Bu muhabbetin sonrasında tükettiğimiz ayçiçeği zihnimizden gider bambaşka bir imge olarak gelip gönlümüzde bağdaş kurardı.
…
GÜNEBAKAN derdi örneğin. Ayçiçeğinin Anadolu’muzdaki diğer adı.
Güne nasıl bakacağımızı ne şekilde karşılayıp verilen bu yeni gün nimetinin hakkının nasıl verilebileceğimizi bu örnek üzerinden aktarırdı.
Güne bakmak bizim duruşumuzu belirlerdi ona göre. Sabitemizdi. Pergelin yere basan ilk ayağı olarak belirleyiciydi.
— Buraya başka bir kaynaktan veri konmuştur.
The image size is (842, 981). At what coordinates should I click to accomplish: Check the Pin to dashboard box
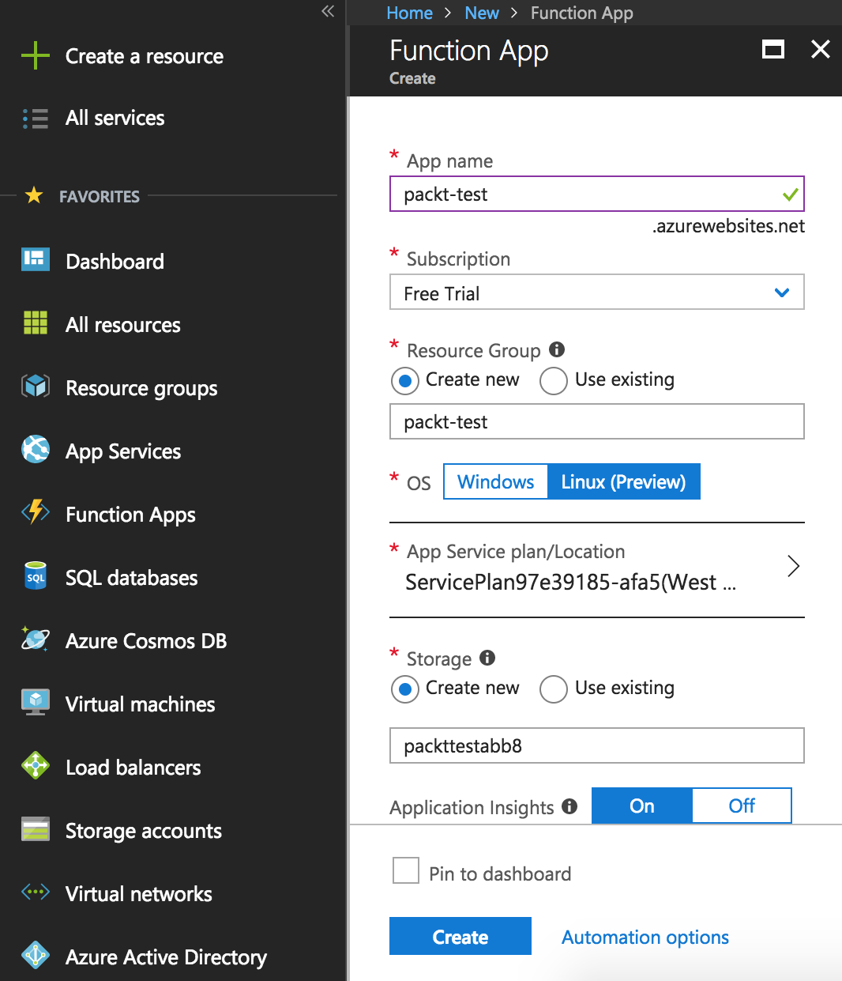tap(406, 870)
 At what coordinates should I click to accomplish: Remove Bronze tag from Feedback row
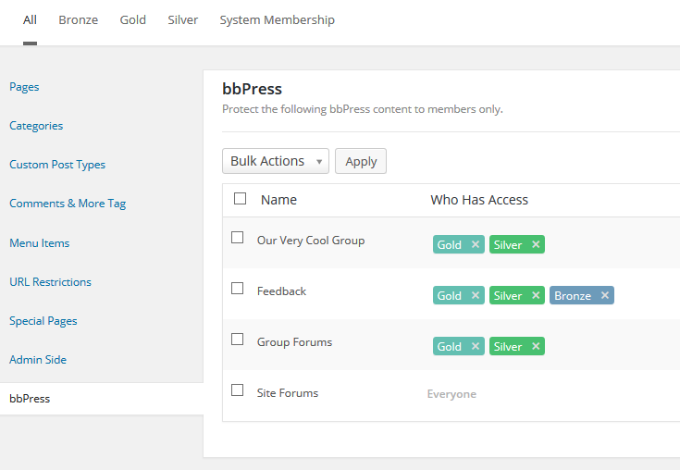click(x=605, y=295)
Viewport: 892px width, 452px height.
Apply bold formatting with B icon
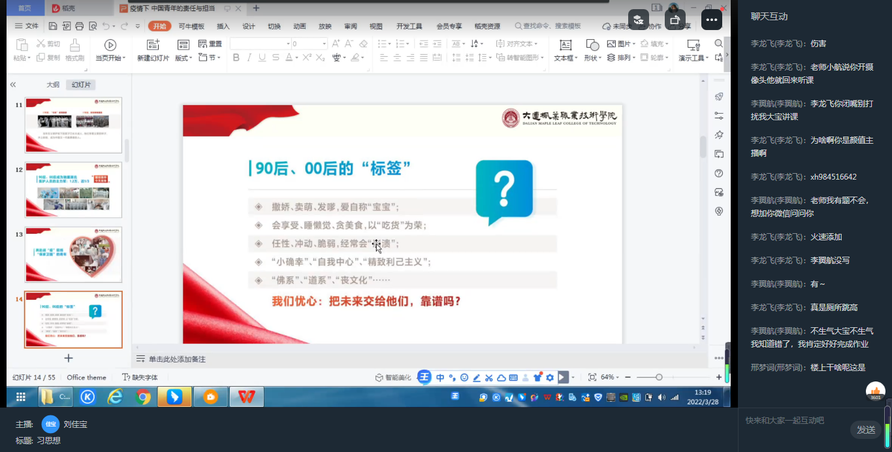pyautogui.click(x=236, y=57)
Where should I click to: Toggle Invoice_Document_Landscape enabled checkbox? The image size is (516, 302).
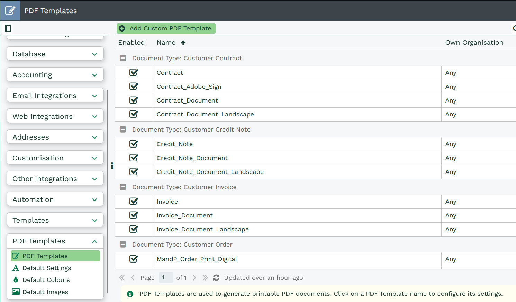tap(134, 229)
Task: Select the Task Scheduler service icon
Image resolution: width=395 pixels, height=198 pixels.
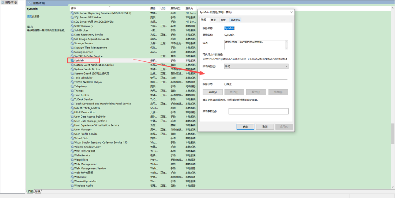Action: tap(72, 78)
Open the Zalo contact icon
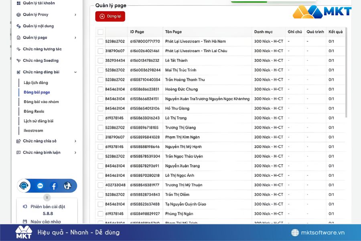Screen dimensions: 361x241 tap(40, 186)
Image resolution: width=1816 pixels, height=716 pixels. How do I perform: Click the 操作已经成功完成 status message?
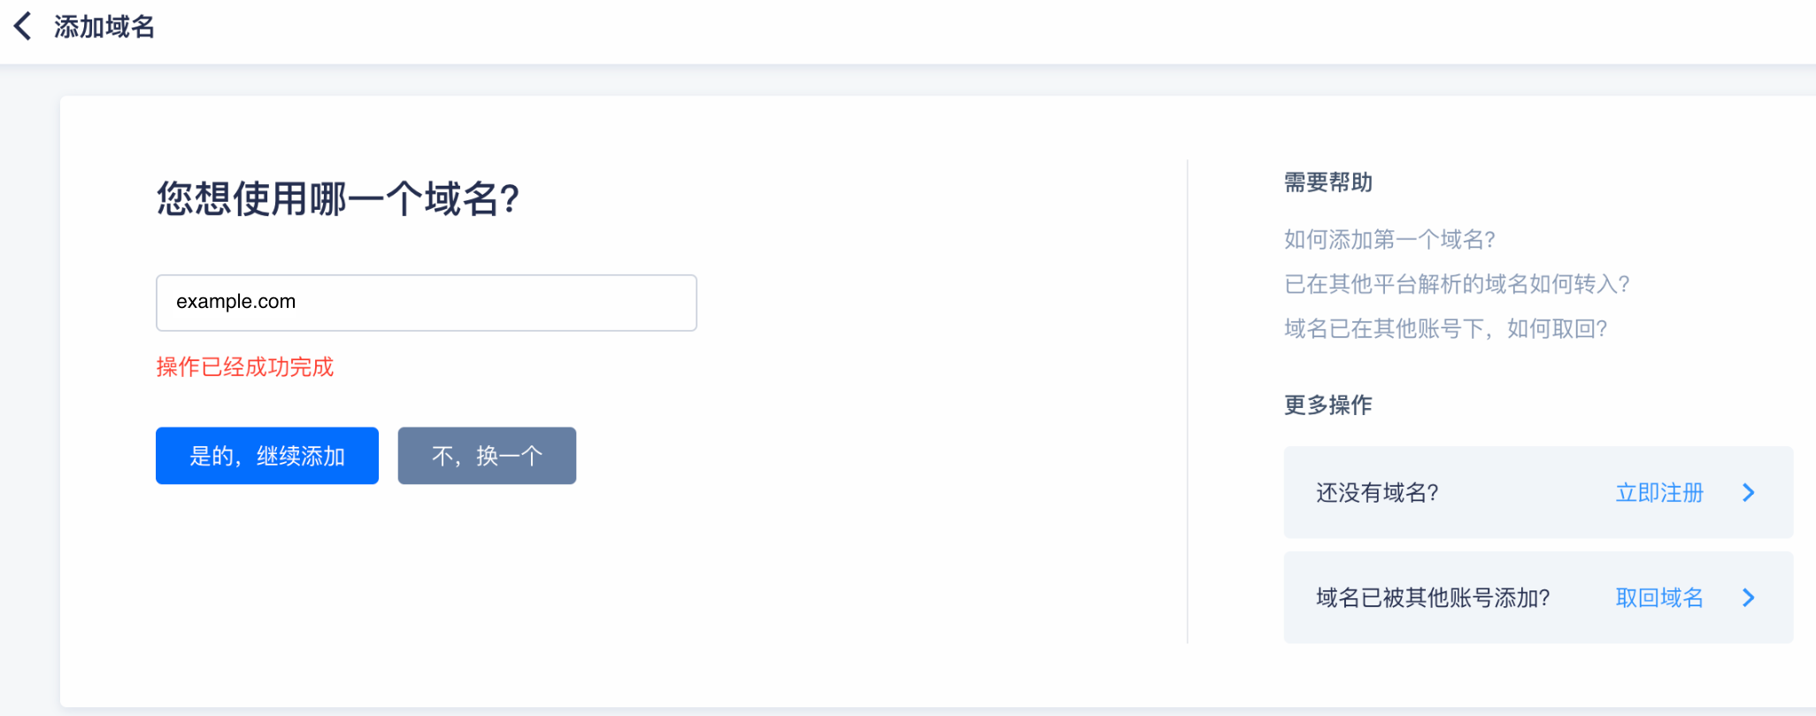point(245,367)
O sebeple sabahın seherinde kalbimizin aşk tomurcuğunun ne şekilde gelişip serpileceğini güne bakışımız ve karşılayışımız belirlerdi.
Mevzuyu bağlarken şu cümlesi ise hiç şaşmazdı: “Güneşinde büyüyen ayçiçeğinim ben senin…”
…
GÜNDOĞDU yine ayçiçeğinin yurdumuzdaki diğer çağrılış biçimi.
Hatta erkek çocuklarına sıklıkla isim olarak verilir.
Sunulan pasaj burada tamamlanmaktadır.